Selected text:
┌──

Several months of bipartisan Senate negotiations has yielded a stalemate on broadly popular measures that would enable certain categories of qualified immigrants — such as “Dreamers” and farmworkers — to earn legal permanent residence.
Facing the prospect of death by filibuster once again — bills legalizing Dreamers have been filibustered five times in the last 15 years — Democrats have unified around a plan to pass these measures through budget reconciliation. This should not be controversial. As the abuse of the filibuster has increasingly become the institutional norm, both parties have had to rely on the reconciliation process to pass major legislation, including the Affordable Care Act, the 2017 Tax Cuts and Jobs Act (which notably opened up large chunks of the Arctic National Wildlife for drilling) and the American Rescue Plan.
Opponents of the immigration measures, however, are already baldly asserting that such reforms cannot be advanced through reconciliation. These declarations do not withstand scrutiny.

└──

Information supplied:

┌──

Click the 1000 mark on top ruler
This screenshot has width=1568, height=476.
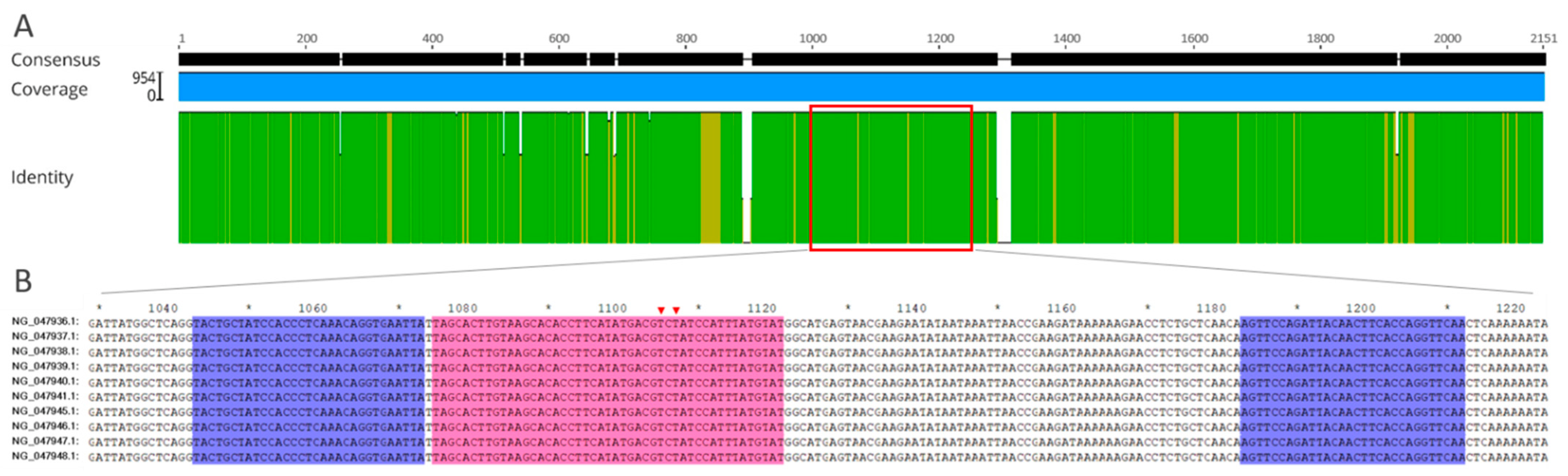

└──

Work to complete:
Return the text about the immigration reconciliation fight word for word, starting with "Opponents of the" and going on through "not withstand scrutiny.". You won't need the lines for anything here.

The output:
Opponents of the immigration measures, however, are already baldly asserting that such reforms cannot be advanced through reconciliation. These declarations do not withstand scrutiny.